Rin音 トラックが明るいと、全面的に明るい曲を書くのが苦手なんですよね。スーパーハッピー野郎になっちゃうから、それはちょっと嫌なんです(笑)。今回のアルバムは「二面性」や「噂」をテーマにしているので、リリックも二面性でいけたらなと。普通に読み解いていくと、ちゃんとひとつのストーリーになっているんですけど、裏テーマとして、僕の感情が混ざった別の素顔になってるんです。

「悪運星人」は、ある日起きたらエイリアンっぽい外見になっていて、ソイツが普段の生活の中で恋愛で悩んだり、でも中身は変わってないのに……っていうことを歌っている曲で。でも裏テーマでは、一時期、僕が変わったって言われてたんですよね。「snow jam」が出てからお願いするトラックメイカーさんも増えて、曲調も変化する中で、昔のほうが良かったっていう意見もあったりして。でも、それは聴き馴染みがあるからであって、変化は常にしていくものじゃないですか。それに、リリックで伝えていることとか、根本的なところは変わっていない。“中身は変わってないのに”っていう自分の叫びを裏では書いてるんです。

──韻や言葉にもそういったところが反映されてるんですか?

Rin音 韻は昔っぽい踏み方をしたんですよ。変わったって言われたから、“変わってねーよ”っていう意味を込めて、昔のようなわざとらしいけど聴き心地の良い韻の踏み方をしました。自分なりの抵抗なんです。あと、言葉遣いはふたつの意味でも取れることを意識していて、でも、単に別の意味で取れたら良いというわけではなくて、ストーリーにならないと意味がない。なので、言葉のチョイスは気をつけました。

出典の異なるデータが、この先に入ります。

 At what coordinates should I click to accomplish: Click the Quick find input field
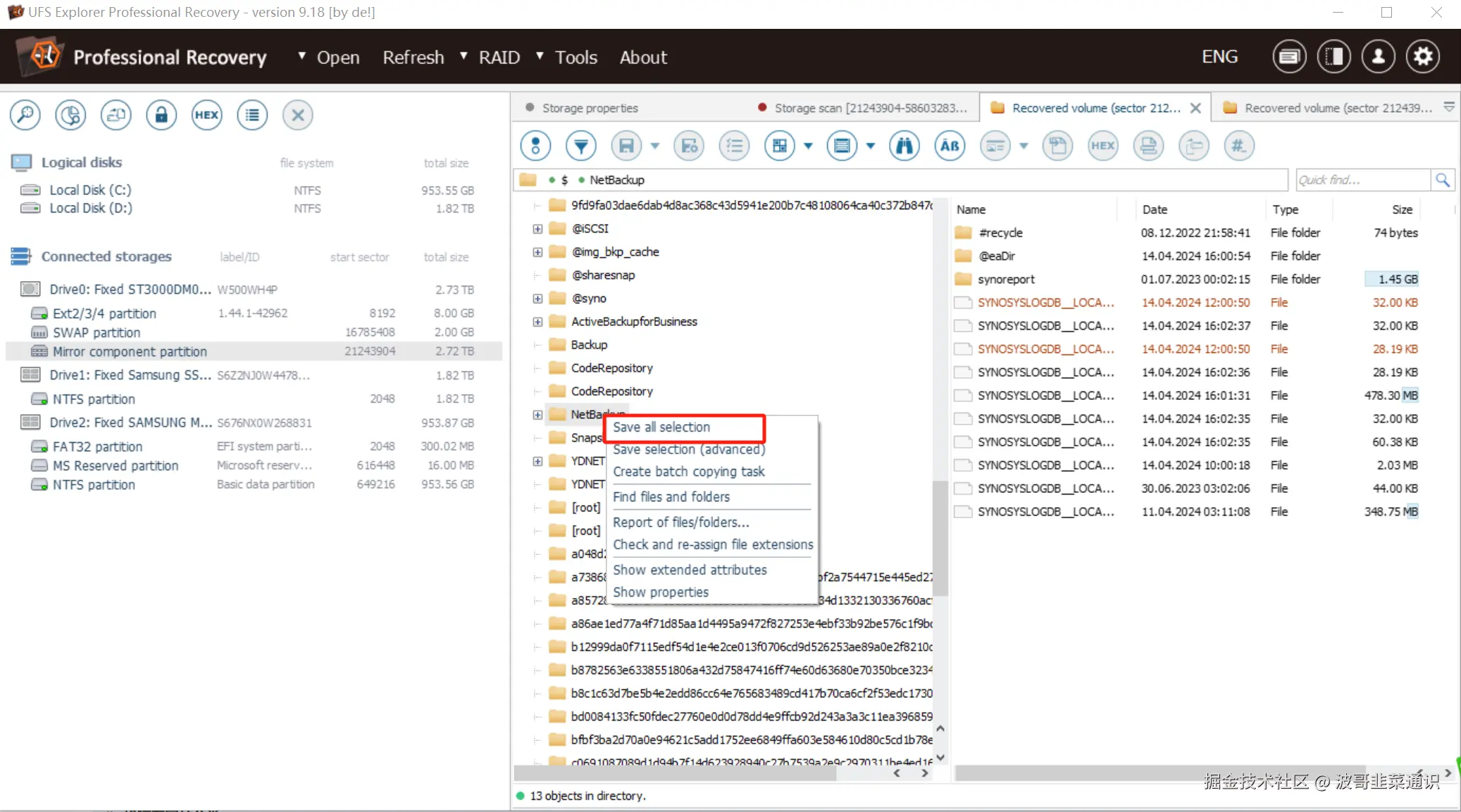[x=1362, y=180]

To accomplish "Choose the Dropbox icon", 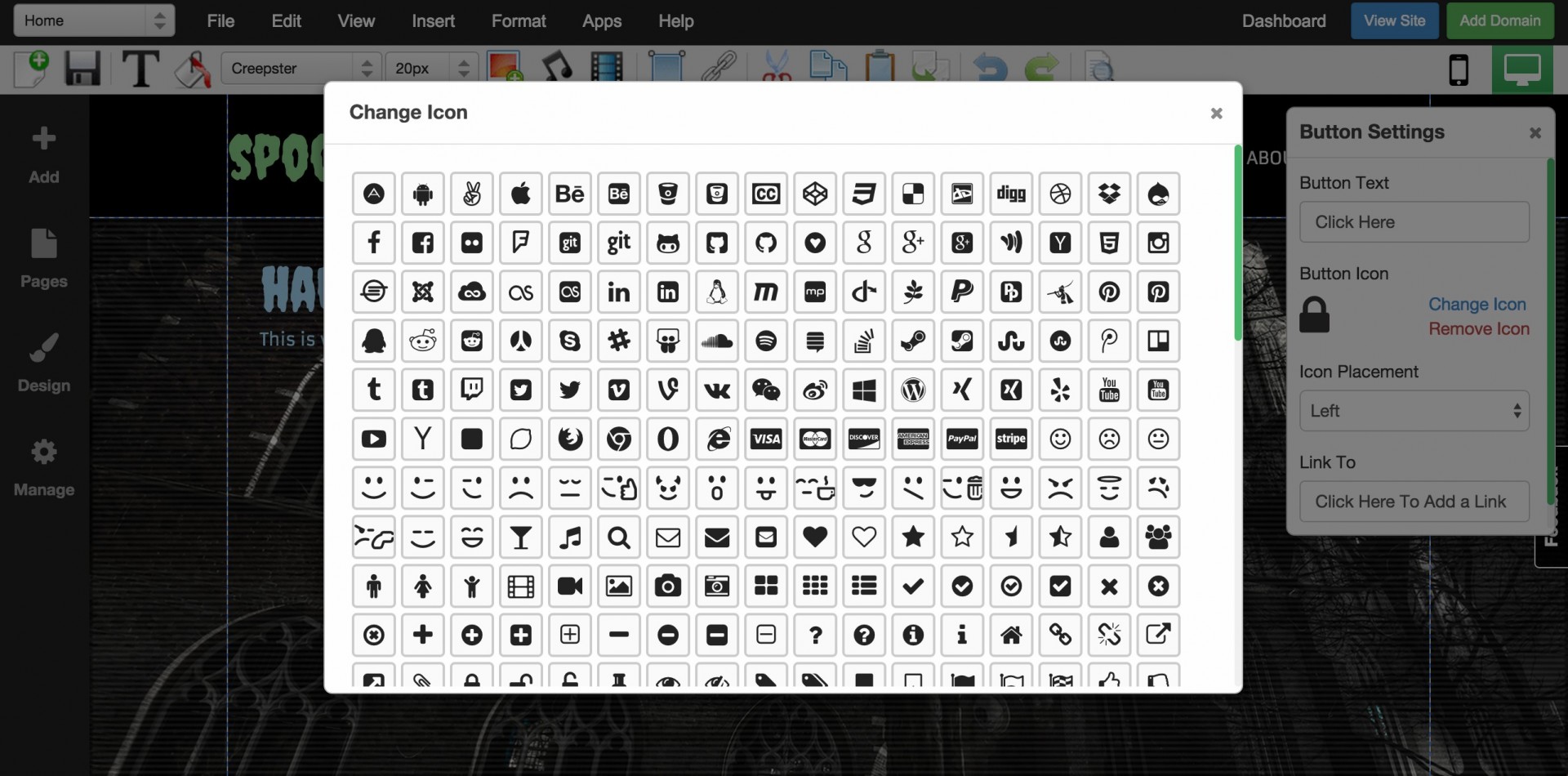I will tap(1110, 194).
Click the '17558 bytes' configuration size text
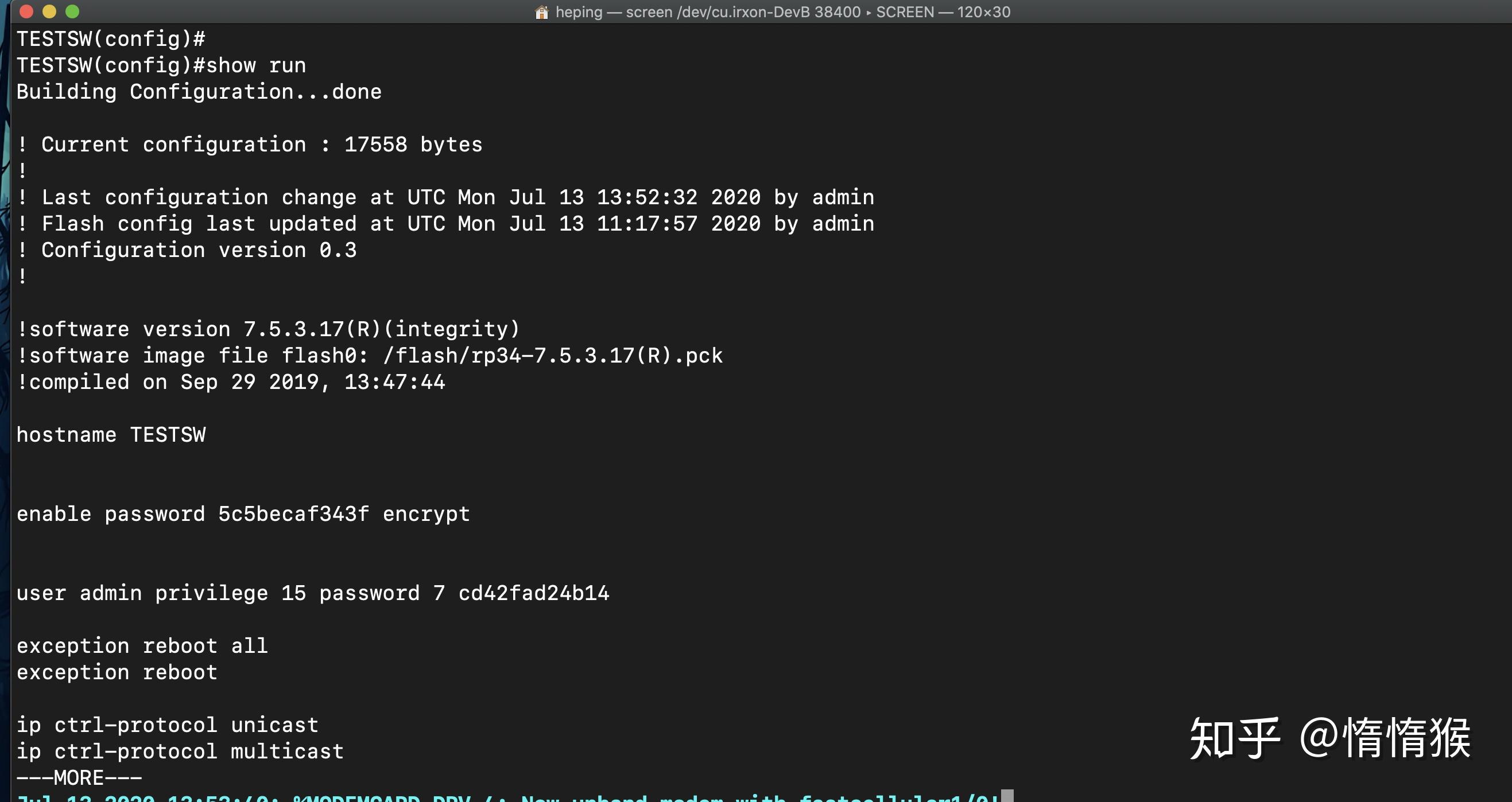The width and height of the screenshot is (1512, 802). click(413, 145)
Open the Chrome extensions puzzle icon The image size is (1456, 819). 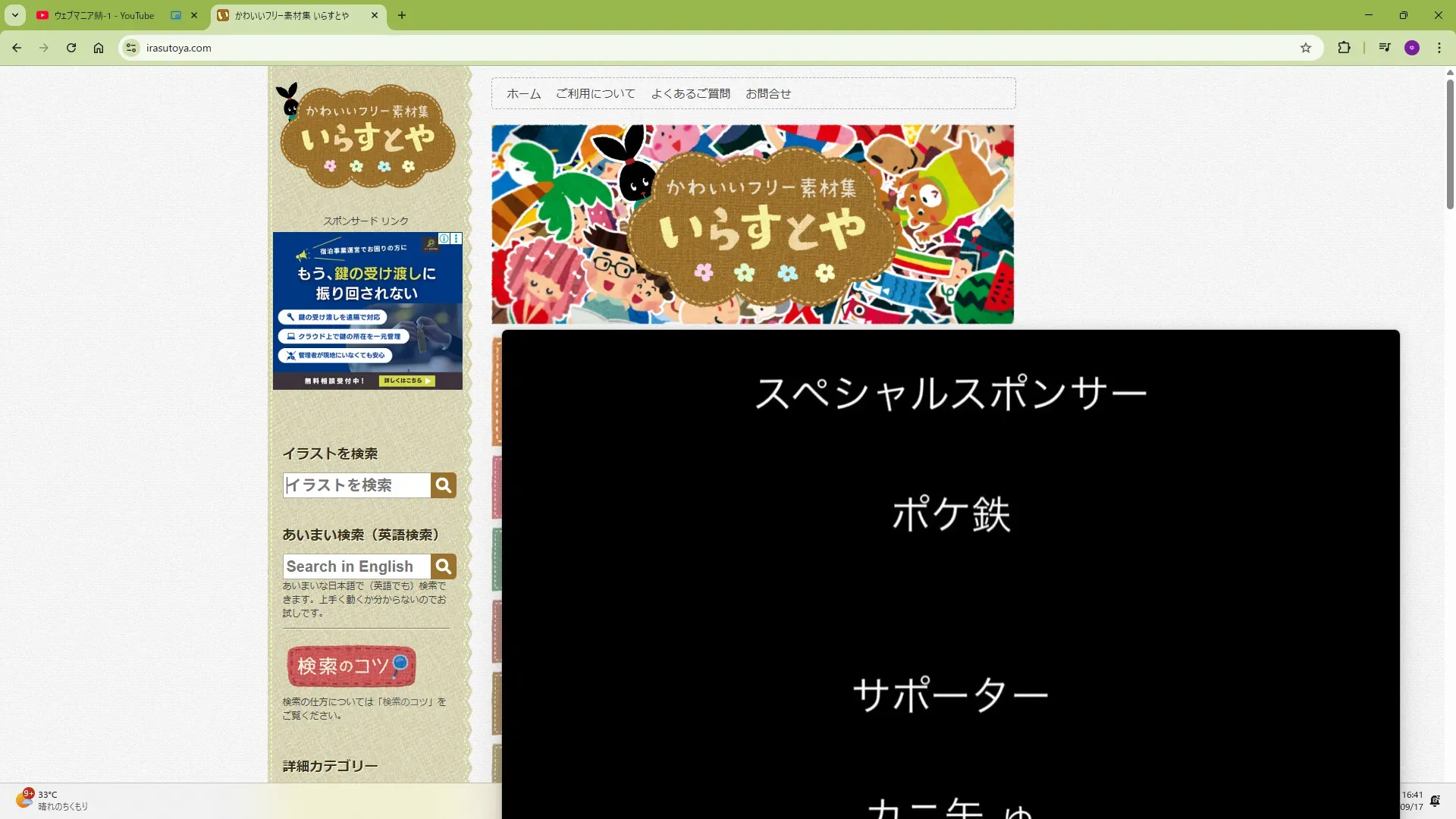pyautogui.click(x=1344, y=48)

──エイリアンという切り口からRin音さんの創造性を感じますが、歌詞の世界観はどんなところから影響を受けますか?

Rin音 ゲームや映画が好きでそこからも影響を受けていますし、あと、僕はしょうもない想像をするのが好きなんですよね。それこそ“もし明日急にめっちゃ髭生えてきたらどうしよう”とか(笑)。エイリアンになったらどうしようっていうのも、その延長ですね。暇なときに考えちゃうんですよ、それが災い転じて福となしてます(笑)。

──それぞれの楽曲の中で、自分なりのギミックを求める?

Rin音 そうですね。やっぱり「二面性」っていうのはあります。(アルバムの)「Myth」という曲が僕の中では一番、二面性を出してるんですけど、表では普通に恋愛の歌、ワンナイトラブの歌なんですよ。福岡が舞台で、特徴的な女の子が忘れられないよっていう曲なんですけど、裏ではシンプルに僕が主人公のストーリーで、アーティストに対する嫉妬を描いている。この曲を書いた時期にけっこう落ち込むというか、他の人がすごく見える時期で。“なんでこんな歌詞を書けるんだろう”、“なんでギターを弾けるの?”、“めっちゃ歌うまいの羨ましいな”とか……そういうジェラシーが溜まっていたので、それを曲にしたいと思ったんです。でも、表立って言えるほど僕は素っ裸人間ではないので、どうにかカモフラージュしようと表向きはワンナイトラブの曲にして、裏ではあるアーティストに対する嫉妬を描いた曲になってます。

──確かに、《こう歌えたらなんてって思う朝が来て》や《あのアーティストほどうまく歌えない》というフレーズは特に心に残りました。

Rin音 本来ならさっと聴き流しちゃうような歌詞ですけど、自分自身にコンプレックスがあったり、悩んでる人だったら気づいてくれるかなって思ってるんです。そういう人に刺さってくれたらいいな。